■ **Collected data entries**
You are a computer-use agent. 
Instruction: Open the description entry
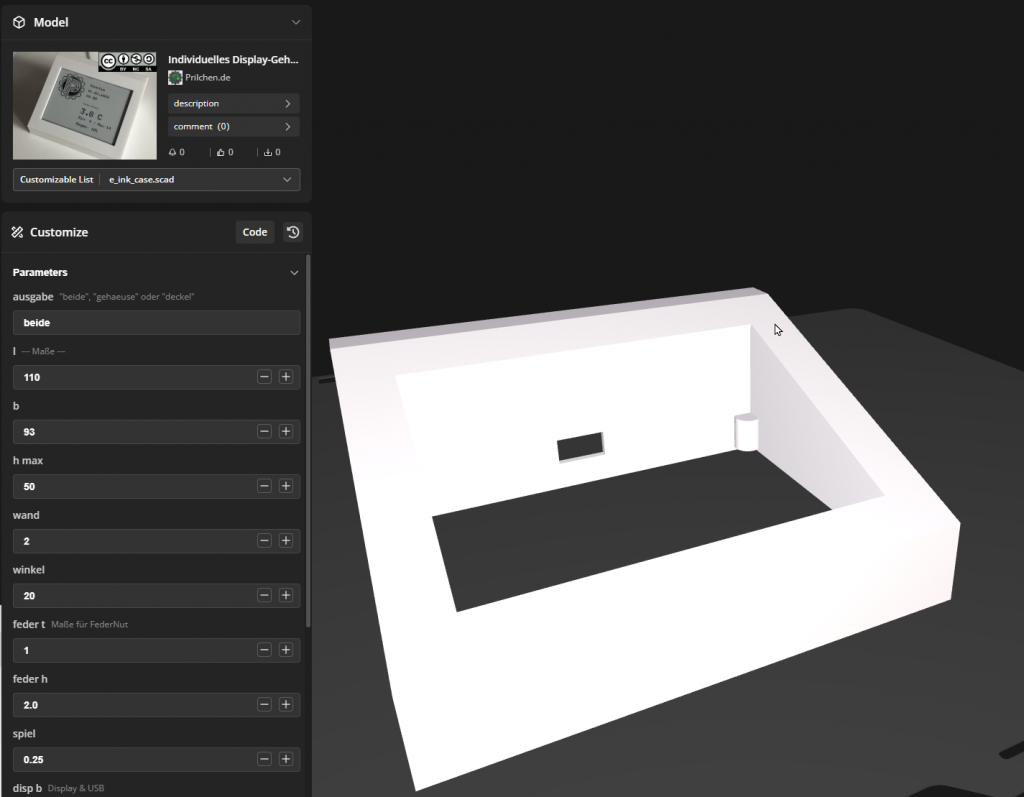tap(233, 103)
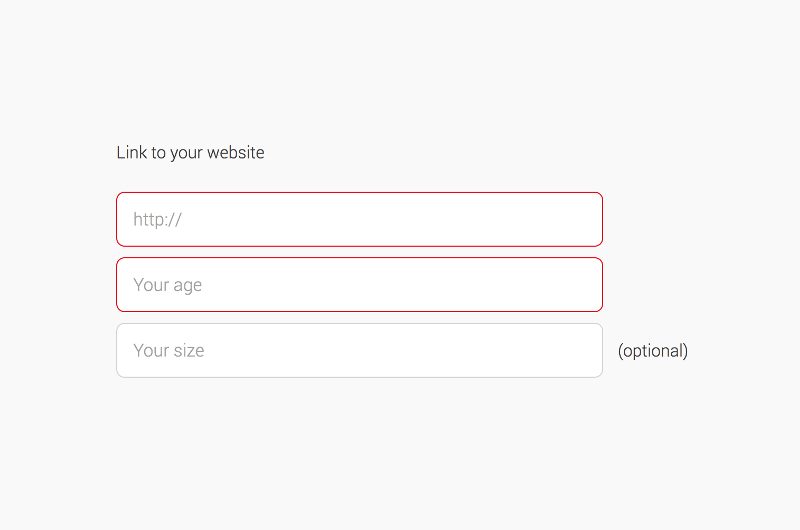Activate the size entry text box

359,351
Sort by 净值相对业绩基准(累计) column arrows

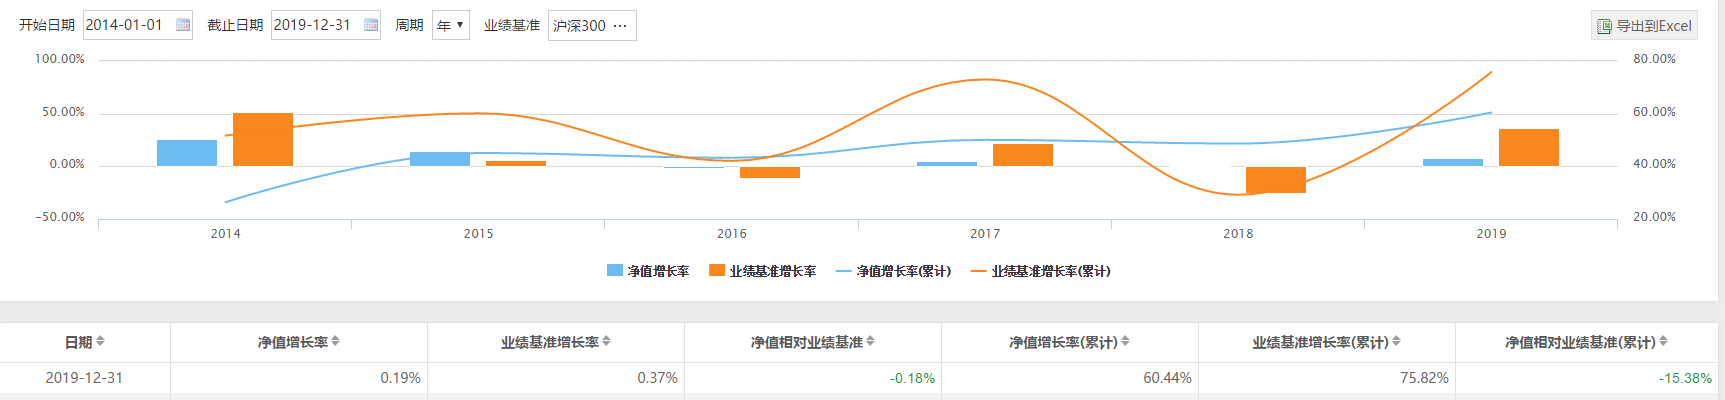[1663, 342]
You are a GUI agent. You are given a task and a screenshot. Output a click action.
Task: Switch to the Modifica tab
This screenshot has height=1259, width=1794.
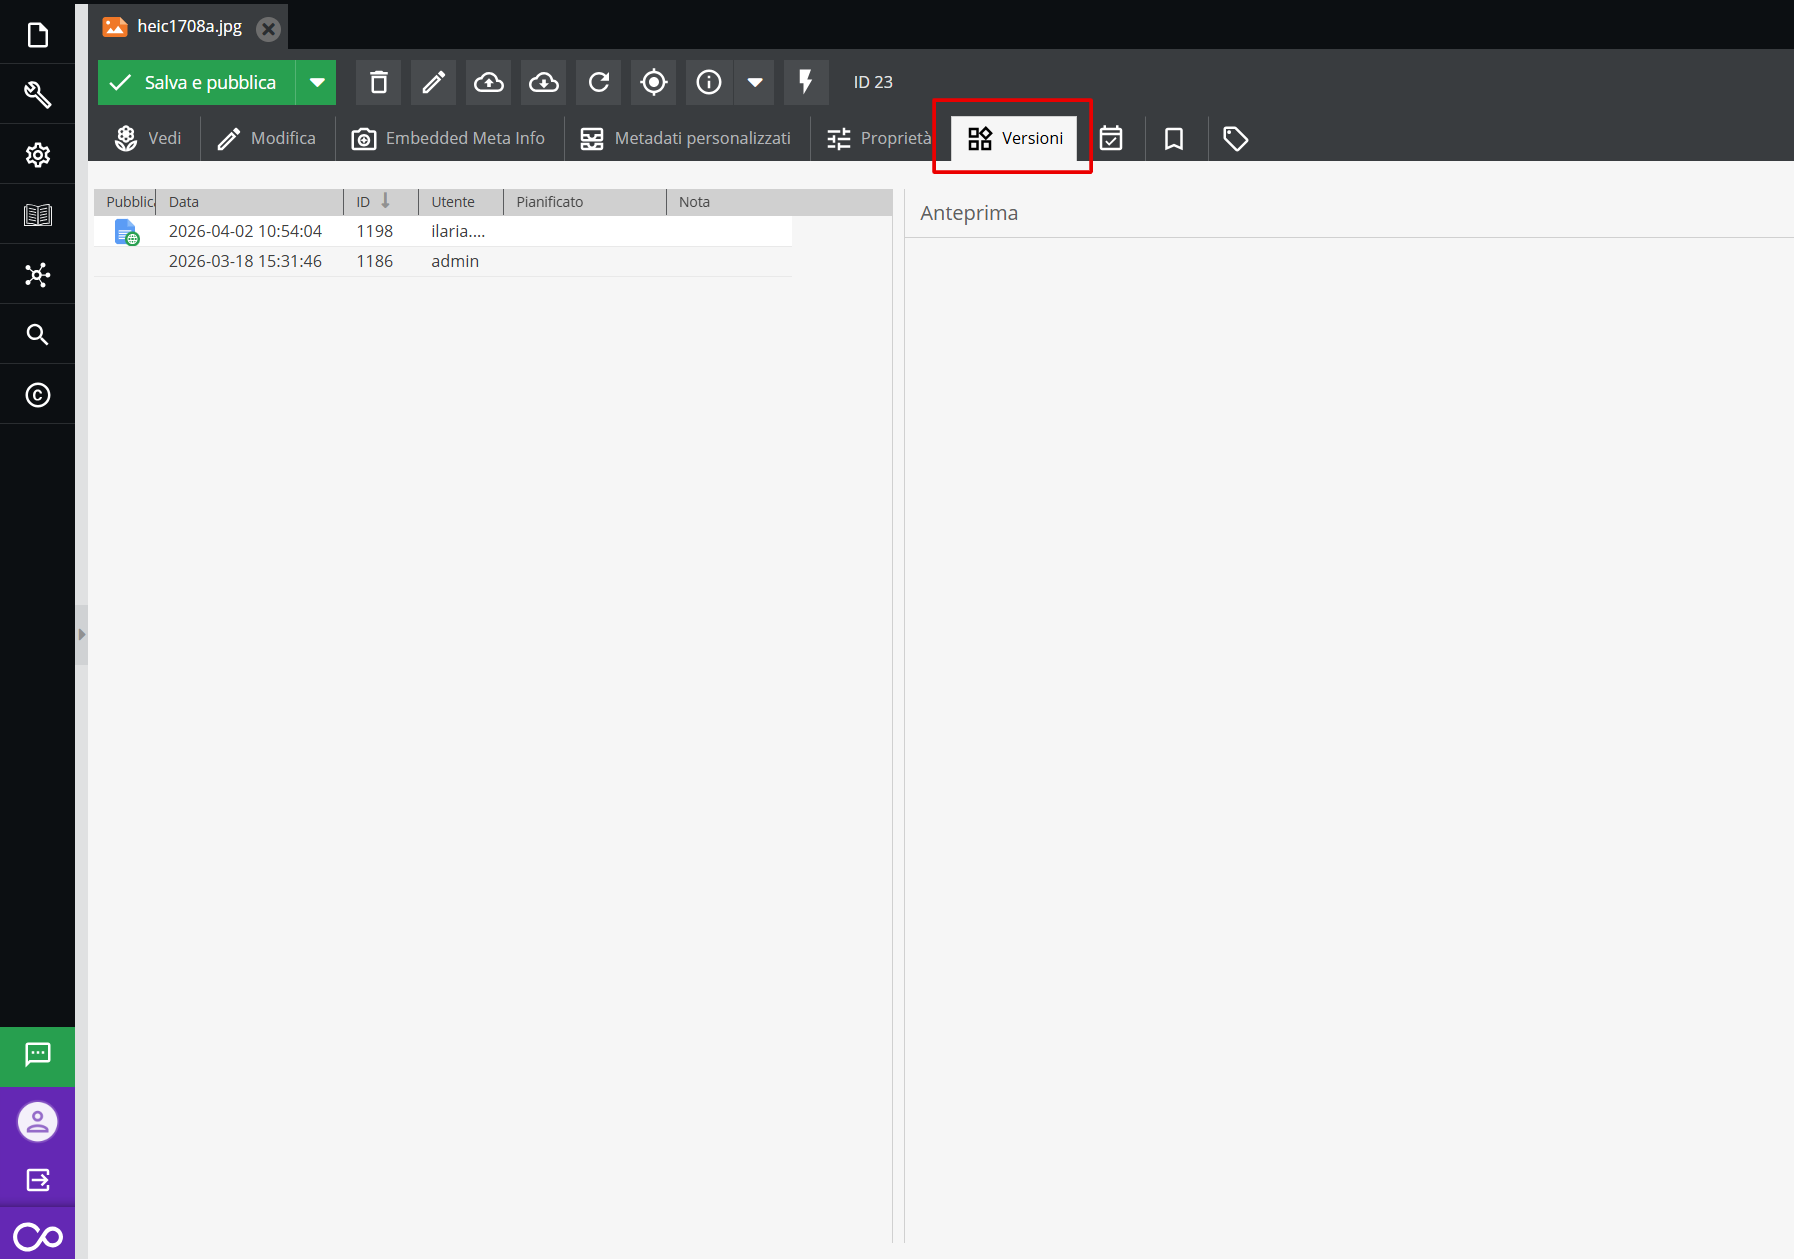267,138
==
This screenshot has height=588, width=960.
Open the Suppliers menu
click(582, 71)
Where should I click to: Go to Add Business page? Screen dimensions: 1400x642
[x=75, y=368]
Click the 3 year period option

■ **WHAT IS BEING ASKED**
When a line among the entries contains "agent", pull that line out.

■ **FINISHED EXERCISE**
You are a computer-use agent. 
You are a GUI agent. You are given a task and a screenshot. Output a click action.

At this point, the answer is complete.